- [DATA SUPPLIED]
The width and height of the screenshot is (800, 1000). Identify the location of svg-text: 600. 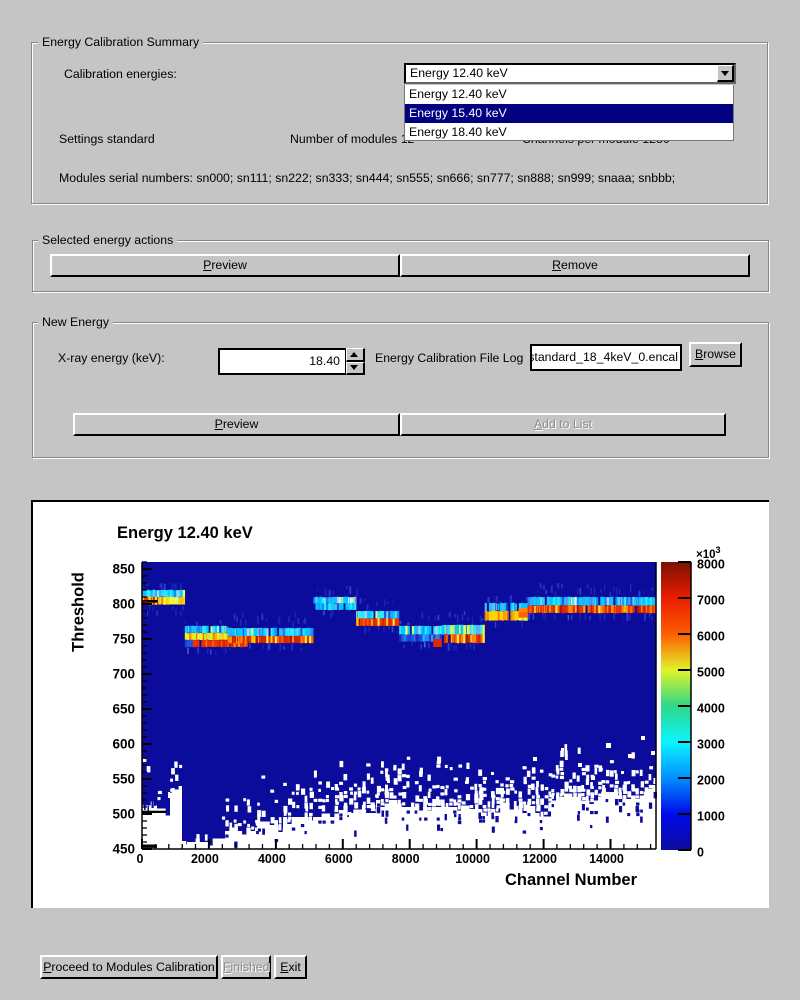
(124, 744).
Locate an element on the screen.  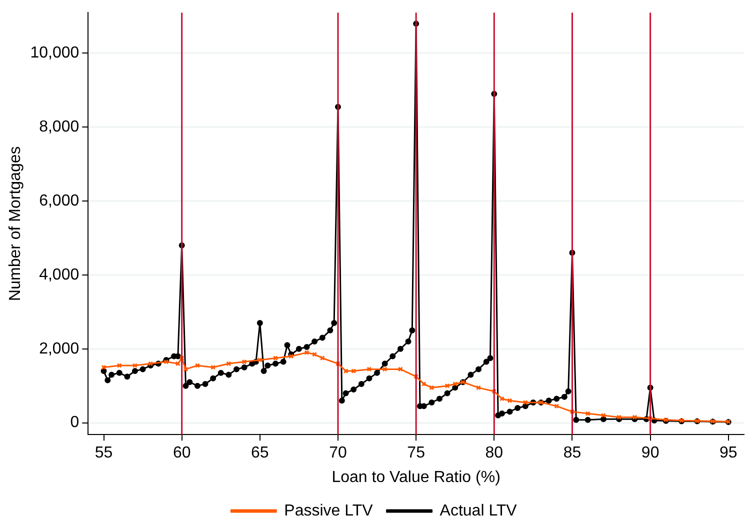
x-axis-title: Loan to Value Ratio (%) is located at coordinates (416, 477).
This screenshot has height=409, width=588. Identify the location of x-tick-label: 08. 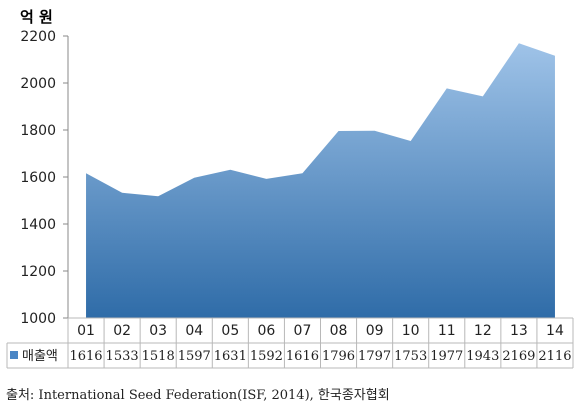
(339, 331).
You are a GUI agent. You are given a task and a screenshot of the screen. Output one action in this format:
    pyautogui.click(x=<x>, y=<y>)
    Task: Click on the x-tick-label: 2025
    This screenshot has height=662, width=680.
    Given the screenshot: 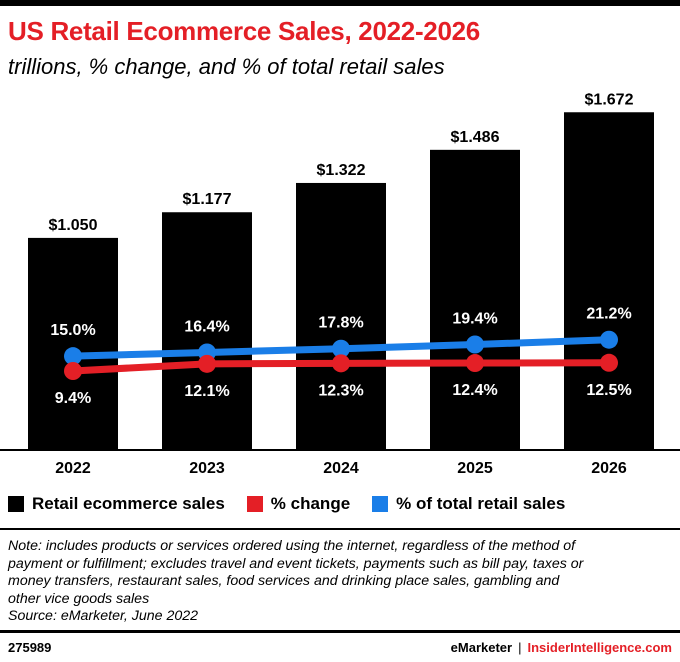 What is the action you would take?
    pyautogui.click(x=475, y=468)
    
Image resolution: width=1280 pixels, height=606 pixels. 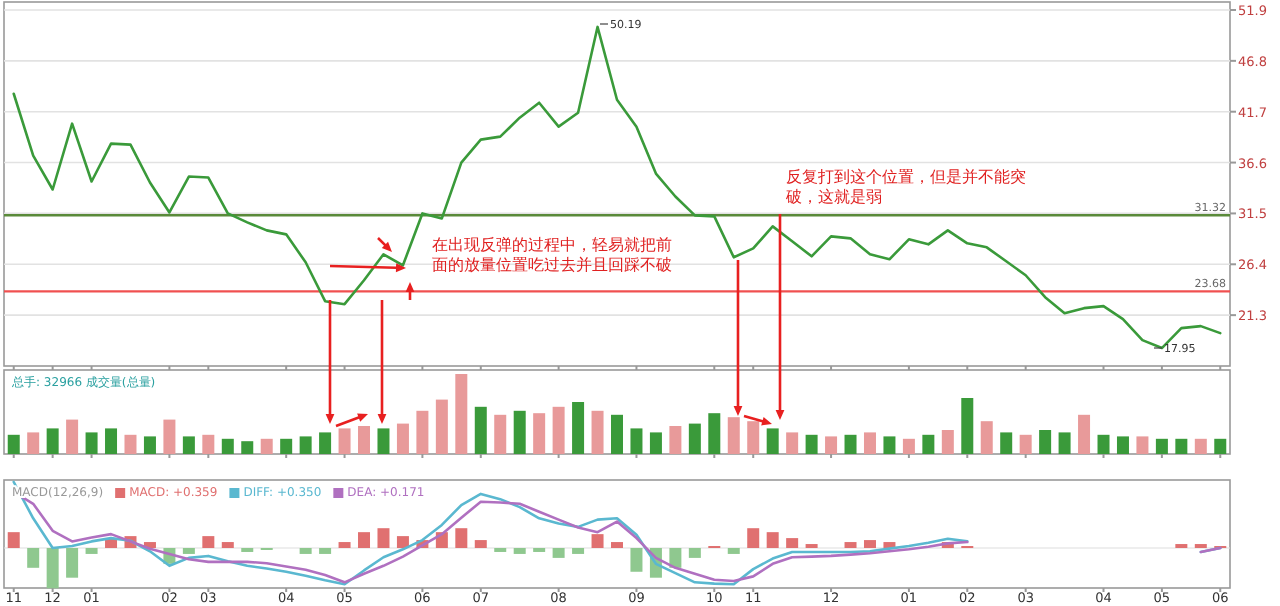 I want to click on annotation: 在出现反弹的过程中，轻易就把前面的放量位置吃过去并且回踩不破, so click(x=552, y=255).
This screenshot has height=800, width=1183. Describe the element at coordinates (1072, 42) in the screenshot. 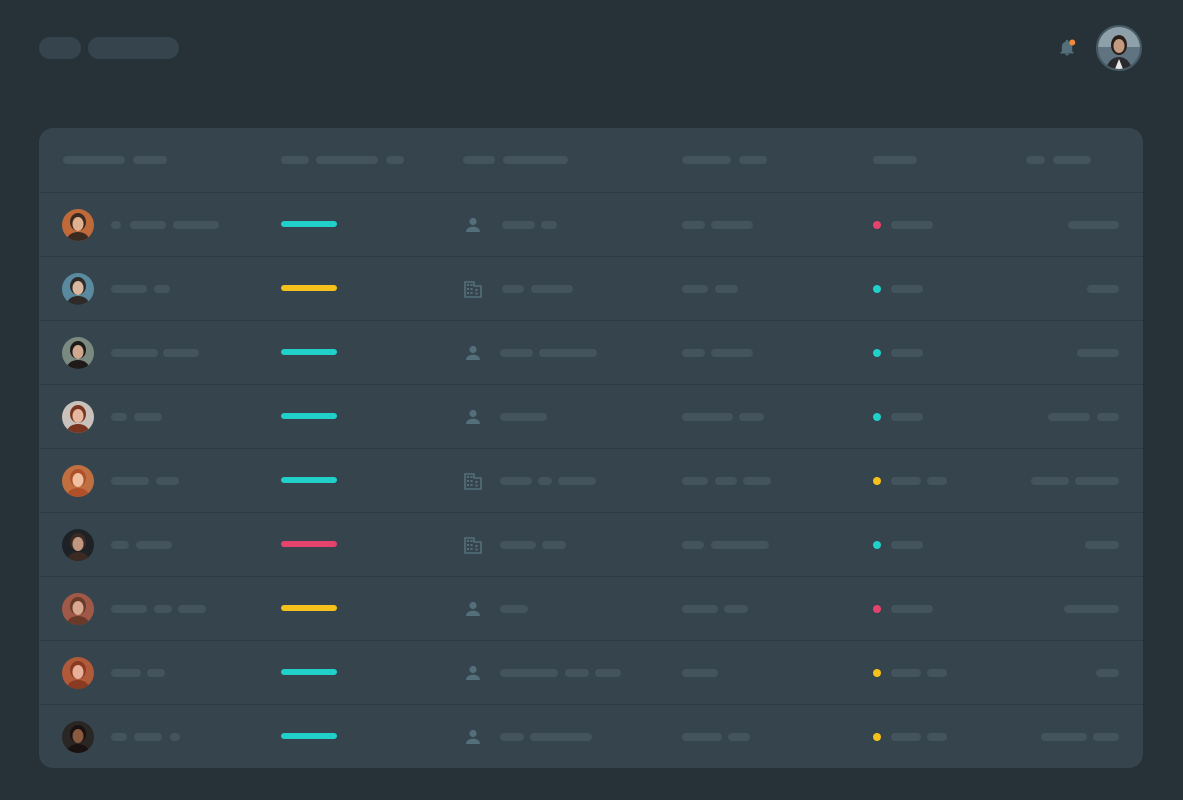

I see `notification-dot` at that location.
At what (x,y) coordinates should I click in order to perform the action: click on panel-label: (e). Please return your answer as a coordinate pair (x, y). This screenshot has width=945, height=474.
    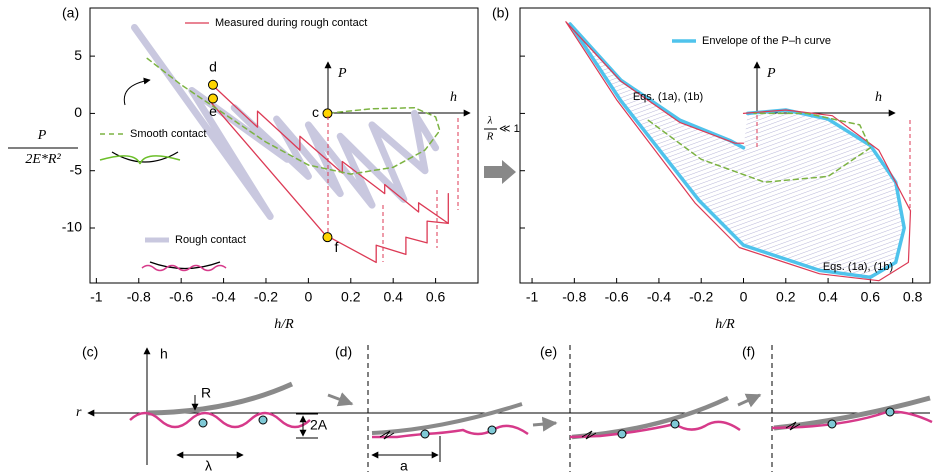
    Looking at the image, I should click on (548, 352).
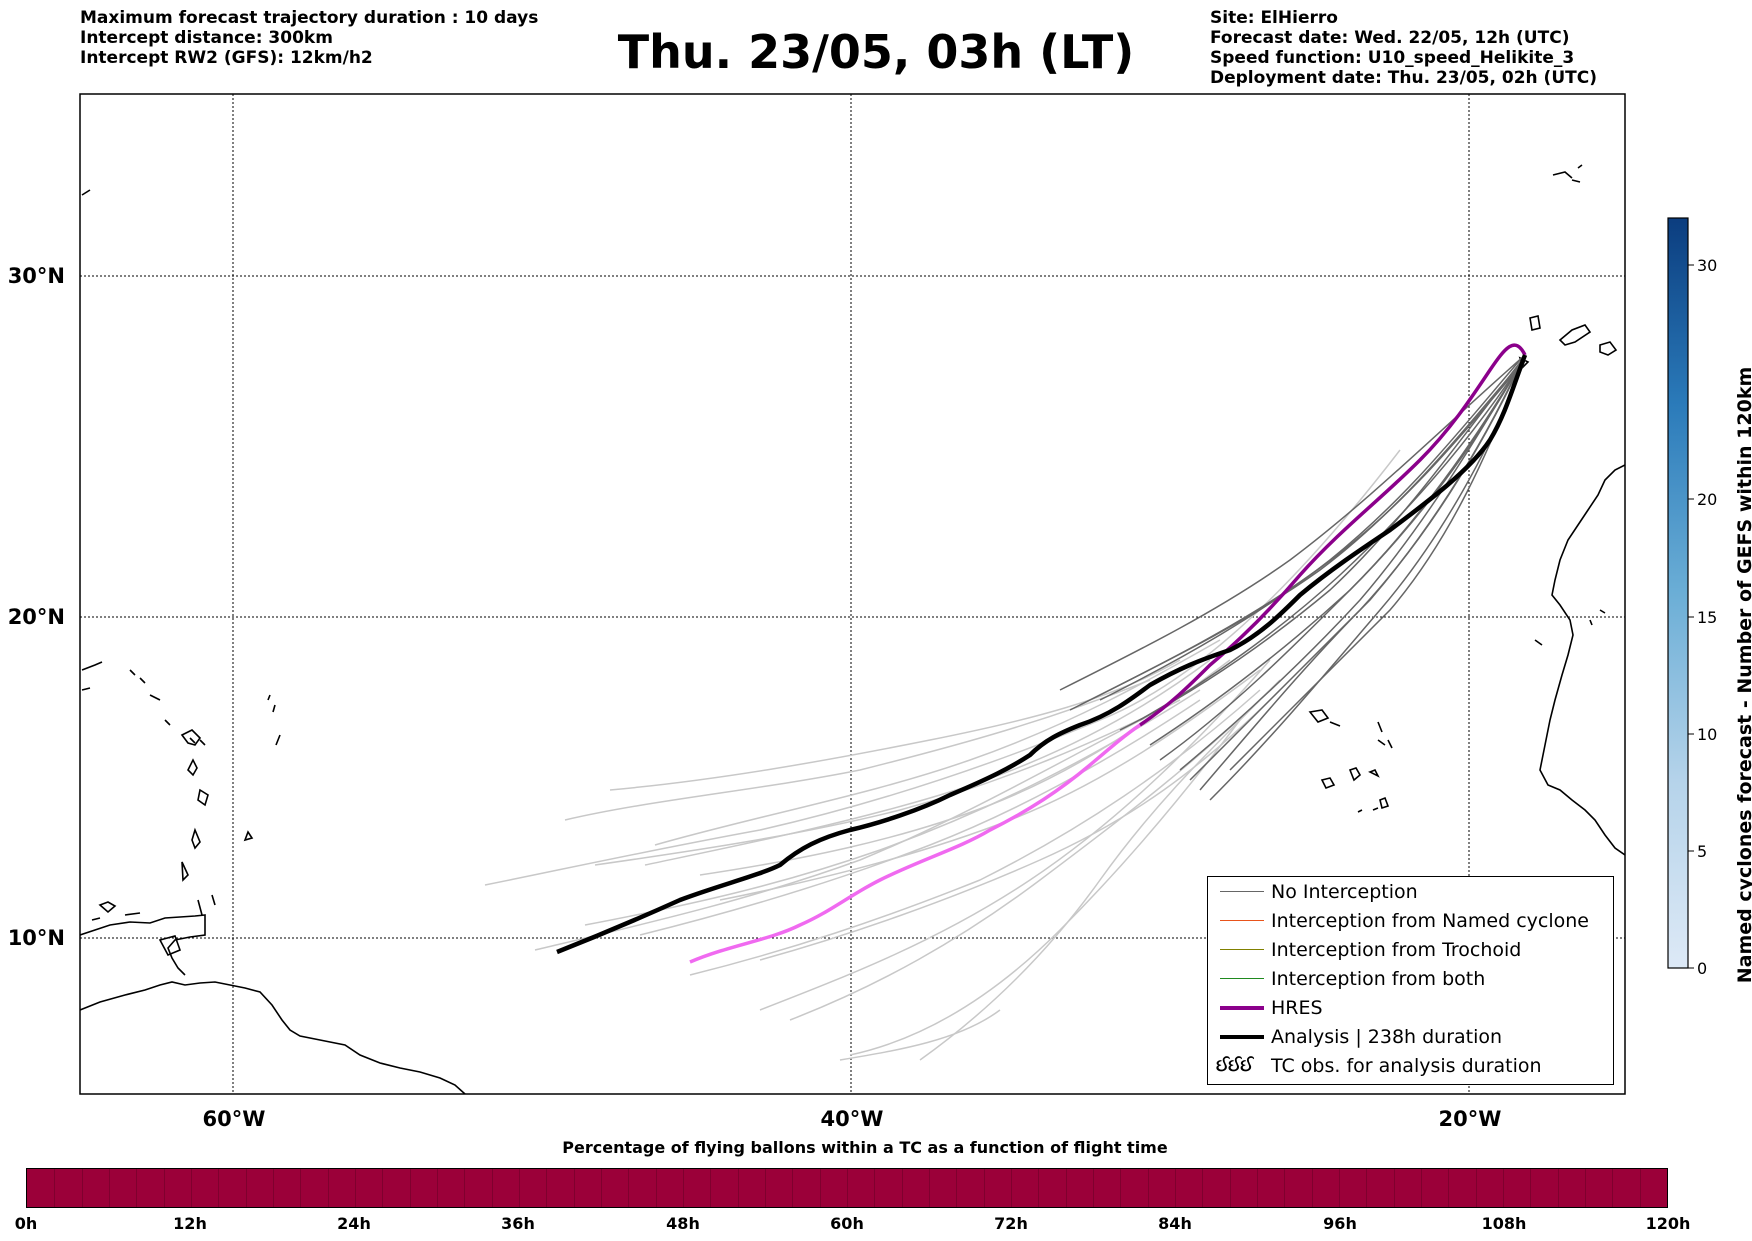 The width and height of the screenshot is (1752, 1241). What do you see at coordinates (116, 911) in the screenshot?
I see `abc-islands` at bounding box center [116, 911].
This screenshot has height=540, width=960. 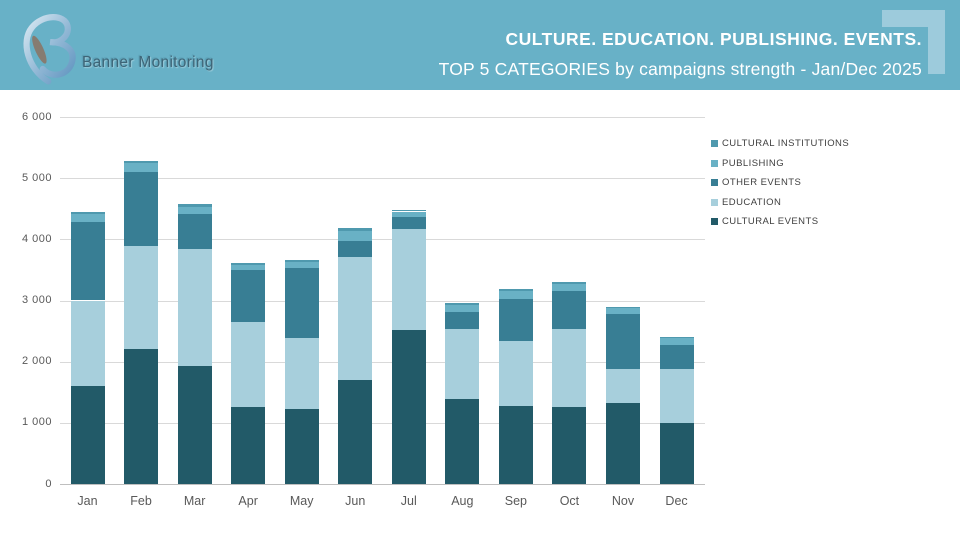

- [WORK TO BE COMPLETED]
Retype the part of the items that opens with the line containing "At what (x,y)" and closes with the end of the items, leaving the pictures out of your answer.

- [TASK OUTPUT]
At what (x,y) coordinates should I click in order to perform the action: click on panel-label: (e). Please return your answer as a coordinate pair (x, y). This screenshot has width=945, height=474.
    Looking at the image, I should click on (548, 352).
 The width and height of the screenshot is (1752, 1241). What do you see at coordinates (116, 911) in the screenshot?
I see `abc-islands` at bounding box center [116, 911].
This screenshot has height=540, width=960. 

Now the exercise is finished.